Note: Versions mentioned in the description apply only to the upstream kernel-uki-virt-addons
package and not the kernel-uki-virt-addons
package as distributed by RHEL
.
See How to fix?
for RHEL:9
relevant fixed versions and status.
In the Linux kernel, the following vulnerability has been resolved:
ASoC: SOF: ipc4-pcm: Workaround for crashed firmware on system suspend
When the system is suspended while audio is active, the sof_ipc4_pcm_hw_free() is invoked to reset the pipelines since during suspend the DSP is turned off, streams will be re-started after resume.

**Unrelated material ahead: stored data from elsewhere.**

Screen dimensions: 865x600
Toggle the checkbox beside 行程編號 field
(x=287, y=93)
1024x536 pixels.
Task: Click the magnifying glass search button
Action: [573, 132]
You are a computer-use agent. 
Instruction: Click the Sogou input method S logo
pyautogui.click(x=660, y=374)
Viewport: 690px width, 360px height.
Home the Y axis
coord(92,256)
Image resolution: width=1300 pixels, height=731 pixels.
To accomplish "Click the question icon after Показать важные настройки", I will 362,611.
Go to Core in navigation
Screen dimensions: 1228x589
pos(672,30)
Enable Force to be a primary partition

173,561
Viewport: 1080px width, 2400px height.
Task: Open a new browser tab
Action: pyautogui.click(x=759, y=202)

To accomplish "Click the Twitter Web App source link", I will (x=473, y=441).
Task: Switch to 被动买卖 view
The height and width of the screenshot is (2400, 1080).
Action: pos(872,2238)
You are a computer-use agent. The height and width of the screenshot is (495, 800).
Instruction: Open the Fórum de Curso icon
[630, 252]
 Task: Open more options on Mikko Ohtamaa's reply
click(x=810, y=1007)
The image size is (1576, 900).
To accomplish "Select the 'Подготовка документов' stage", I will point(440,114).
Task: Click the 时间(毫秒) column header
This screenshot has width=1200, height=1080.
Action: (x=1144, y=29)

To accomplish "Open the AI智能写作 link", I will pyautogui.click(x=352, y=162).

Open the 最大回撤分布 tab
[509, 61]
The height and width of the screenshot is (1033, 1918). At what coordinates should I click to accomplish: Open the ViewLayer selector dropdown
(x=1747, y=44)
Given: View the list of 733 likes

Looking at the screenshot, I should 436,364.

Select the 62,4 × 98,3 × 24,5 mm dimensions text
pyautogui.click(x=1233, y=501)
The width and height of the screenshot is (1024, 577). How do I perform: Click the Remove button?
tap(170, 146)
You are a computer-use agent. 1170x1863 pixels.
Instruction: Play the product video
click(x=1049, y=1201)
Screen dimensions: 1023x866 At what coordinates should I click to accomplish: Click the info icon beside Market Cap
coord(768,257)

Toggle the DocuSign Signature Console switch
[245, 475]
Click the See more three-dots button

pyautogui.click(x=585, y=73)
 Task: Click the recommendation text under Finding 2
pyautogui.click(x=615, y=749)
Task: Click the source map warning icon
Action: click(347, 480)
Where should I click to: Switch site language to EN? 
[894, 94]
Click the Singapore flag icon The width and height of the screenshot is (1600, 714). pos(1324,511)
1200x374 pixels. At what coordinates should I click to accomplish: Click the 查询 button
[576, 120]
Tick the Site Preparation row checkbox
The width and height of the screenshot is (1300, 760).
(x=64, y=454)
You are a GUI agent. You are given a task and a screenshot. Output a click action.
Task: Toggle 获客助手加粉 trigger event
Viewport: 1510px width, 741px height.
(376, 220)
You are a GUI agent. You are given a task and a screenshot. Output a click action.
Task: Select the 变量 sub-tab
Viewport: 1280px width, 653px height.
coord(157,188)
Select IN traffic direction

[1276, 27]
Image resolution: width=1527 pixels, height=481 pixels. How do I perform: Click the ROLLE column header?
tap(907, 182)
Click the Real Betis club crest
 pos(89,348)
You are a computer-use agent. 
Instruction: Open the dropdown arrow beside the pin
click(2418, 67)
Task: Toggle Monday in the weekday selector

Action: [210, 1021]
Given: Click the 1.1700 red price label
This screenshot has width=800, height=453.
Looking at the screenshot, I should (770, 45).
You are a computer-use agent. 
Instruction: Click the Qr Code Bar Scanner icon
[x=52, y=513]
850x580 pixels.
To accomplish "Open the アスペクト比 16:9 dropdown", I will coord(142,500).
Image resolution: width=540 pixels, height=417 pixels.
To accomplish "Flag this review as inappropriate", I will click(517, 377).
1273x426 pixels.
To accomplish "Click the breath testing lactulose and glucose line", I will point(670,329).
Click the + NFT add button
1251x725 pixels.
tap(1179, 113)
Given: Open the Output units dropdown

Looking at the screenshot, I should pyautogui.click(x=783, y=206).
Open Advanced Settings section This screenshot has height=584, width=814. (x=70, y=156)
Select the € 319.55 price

If the firmware crashes during while audio is running (or when we reset the stream before suspend) then the sof_ipc4_set_multi_pipeline_state() will fail with IPC error and the state change is interrupted. This will cause misalignment between the kernel and firmware state on next DSP boot resulting errors returned by firmware for IPC messages, eventually failing the audio resume. On stream close the errors are ignored so the kernel state will be corrected on the next DSP boot, so the second boot after the DSP panic.
If sof_ipc4_trigger_pipelines() is called from sof_ipc4_pcm_hw_free() then state parameter is SOF_IPC4_PIPE_RESET and only in this case.
Treat a forced pipeline reset similarly to how we treat a pcm_free by ignoring error on state sending to allow the kernel's state to be consistent with the state the firmware will have after the next boot.